------ Given passage

Alia Al Mohamad’s story of perseverance and passion for humanity is one that will inspire any woman lucky enough to cross her path.

Alia had everything she could dream of in Syria – a beautiful and loving family, her own house, a business and an impressive career. She was a super-woman, able to do it all.

Alia worked as a qualified midwife in Syria for 11 years, both in a public hospital and at her private clinic, while raising four children. Life was busy, but it brought a lot of happiness to Alia.

“I worked really hard to build up my own business and my own house. Then, I lost everything when I left my country, everything I had created in my life,” explains Alia calmly.

“The war started in 2011, but it started in other cities. After maybe six months, it reached my hometown. When I tried to go to my work, soldiers stopped me. Then, I lost my job, because the hospital was bombed, completely demolished.”

The hospital where Alia worked in Syria, before the war and after it was bombed.

Just like that, life in Syria was no longer an option for Alia and her family. Alia’s husband, Mowafak, fled first to Lebanon and six months later, Alia followed with her children.

------------

## Your task
List the things the passage about Alia says she had in Syria, in the sentence beginning "Alia had everything she could dream of in Syria." The records that follow come from a separate source and are unrelated to the text.

------ Data provided

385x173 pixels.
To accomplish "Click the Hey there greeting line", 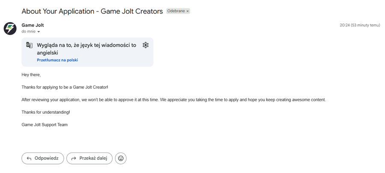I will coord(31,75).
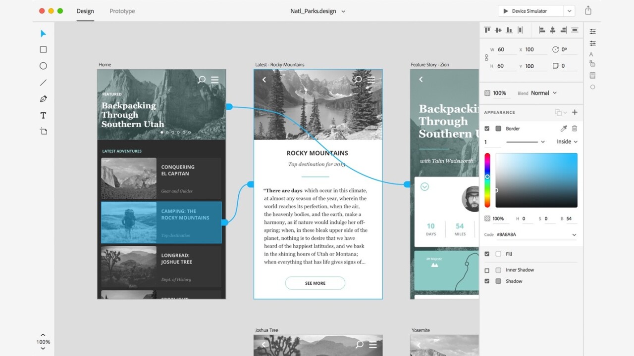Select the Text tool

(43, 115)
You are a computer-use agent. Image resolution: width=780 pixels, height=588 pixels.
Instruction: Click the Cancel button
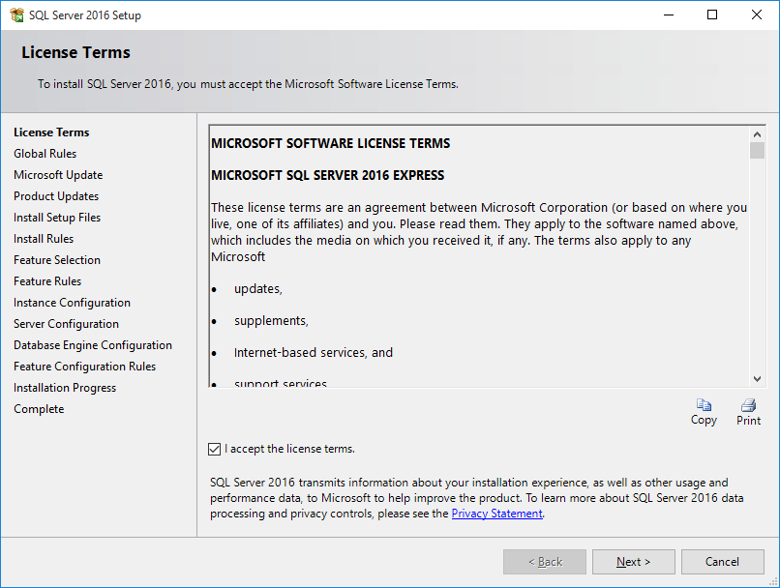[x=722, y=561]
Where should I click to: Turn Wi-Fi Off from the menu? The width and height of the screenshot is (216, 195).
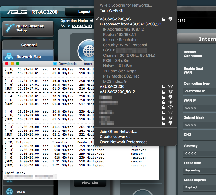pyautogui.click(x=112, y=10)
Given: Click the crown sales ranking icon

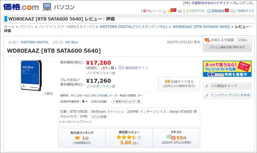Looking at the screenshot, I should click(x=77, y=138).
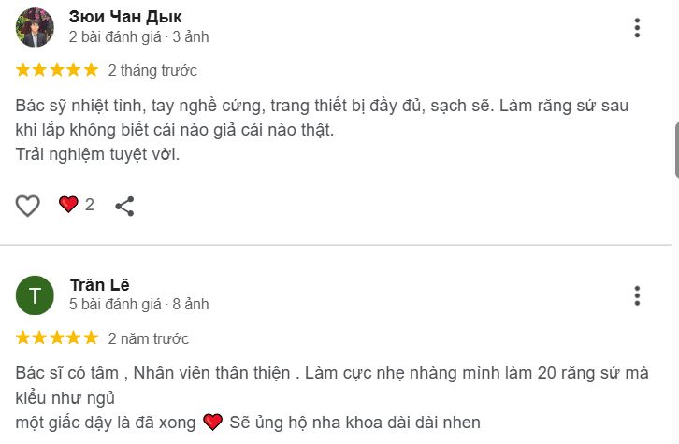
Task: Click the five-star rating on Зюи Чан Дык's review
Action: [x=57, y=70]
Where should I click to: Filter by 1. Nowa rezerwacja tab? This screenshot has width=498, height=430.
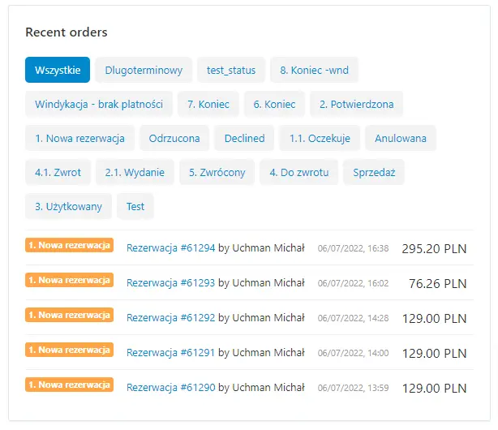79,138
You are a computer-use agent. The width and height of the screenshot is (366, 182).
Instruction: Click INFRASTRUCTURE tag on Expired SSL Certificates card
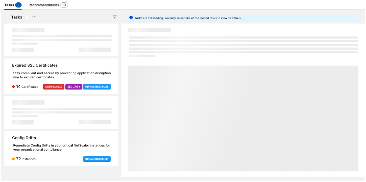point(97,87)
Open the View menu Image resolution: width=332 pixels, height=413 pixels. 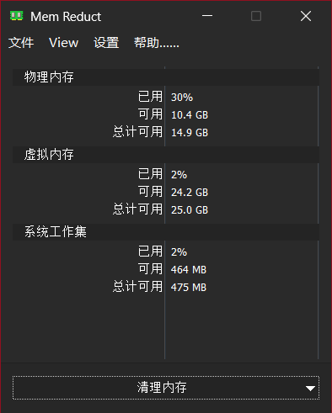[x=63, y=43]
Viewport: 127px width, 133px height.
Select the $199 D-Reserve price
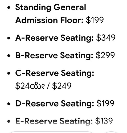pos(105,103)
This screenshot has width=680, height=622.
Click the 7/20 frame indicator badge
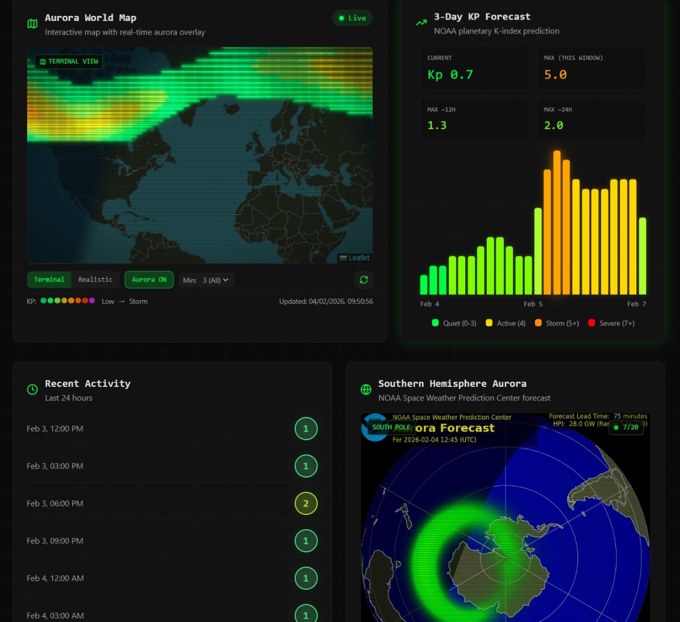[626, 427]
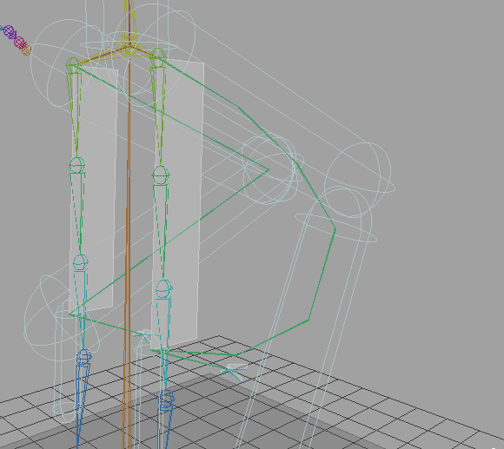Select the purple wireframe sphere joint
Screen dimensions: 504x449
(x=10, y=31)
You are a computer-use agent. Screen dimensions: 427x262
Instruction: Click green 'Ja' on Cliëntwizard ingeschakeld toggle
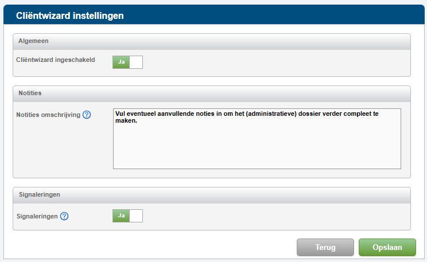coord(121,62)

------------
------ Data provided

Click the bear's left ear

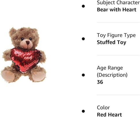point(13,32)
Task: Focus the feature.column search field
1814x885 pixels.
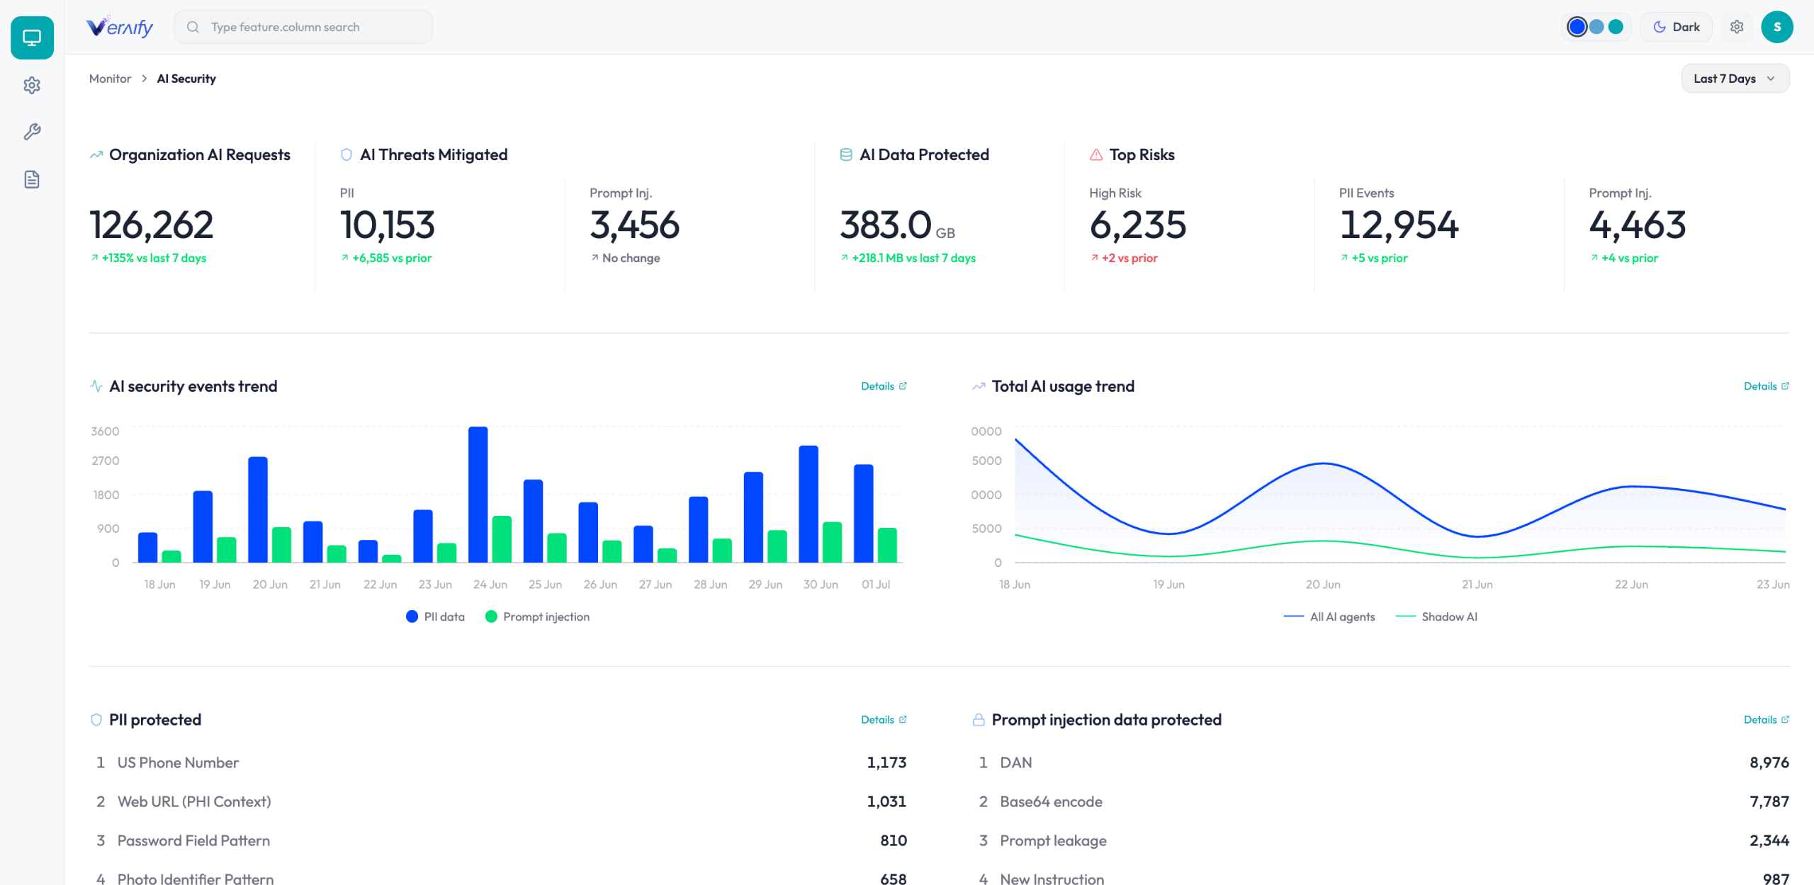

------------
------ Data provided

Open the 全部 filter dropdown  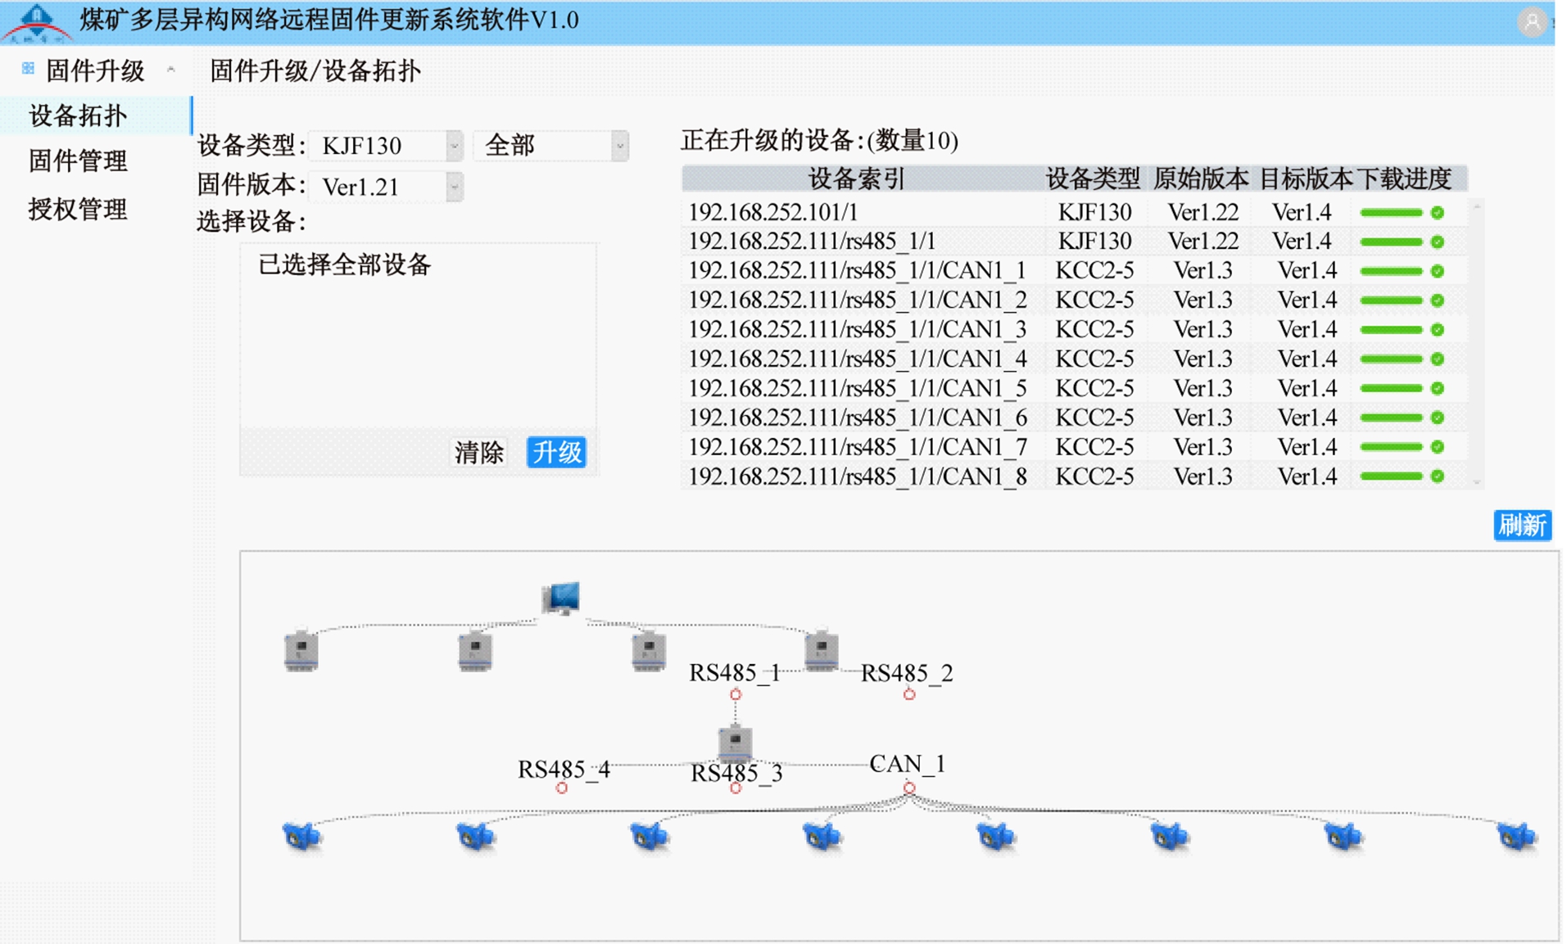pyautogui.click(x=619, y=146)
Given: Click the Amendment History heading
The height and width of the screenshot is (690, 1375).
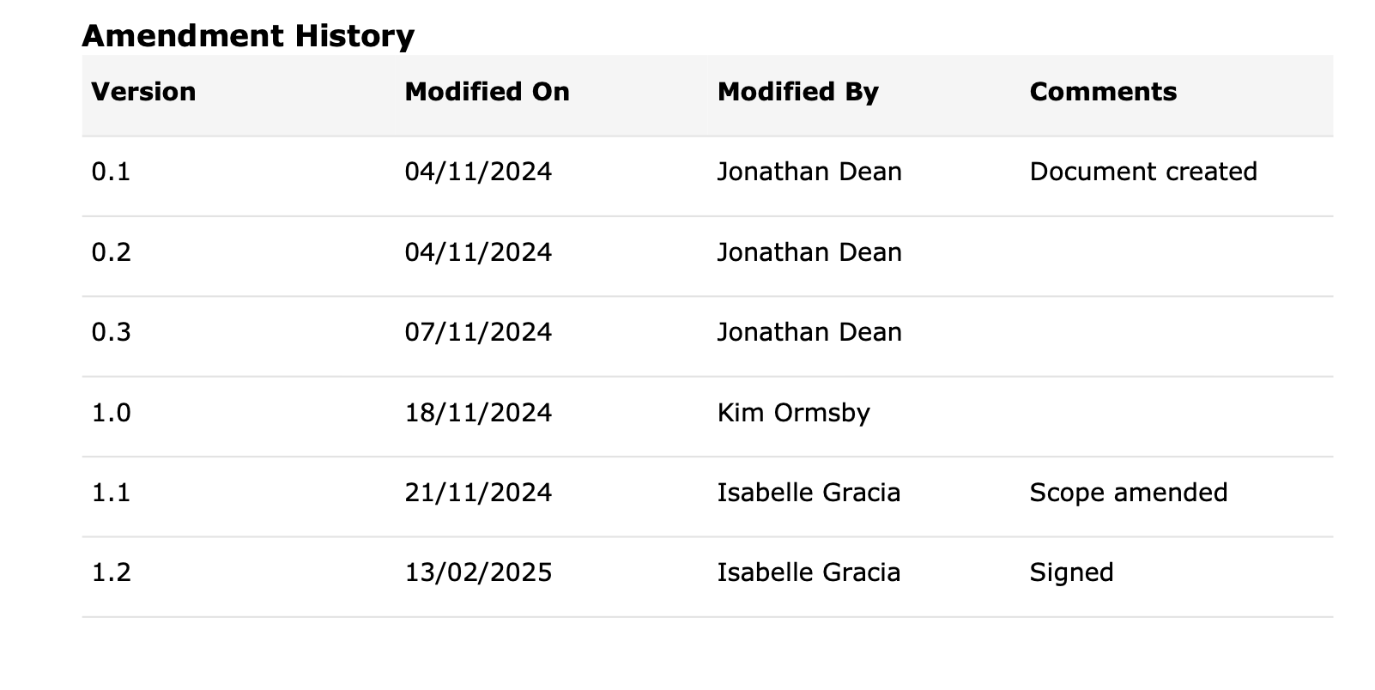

------------

## Exercise result
- a beautiful and loving family
- her own house
- a business
- an impressive career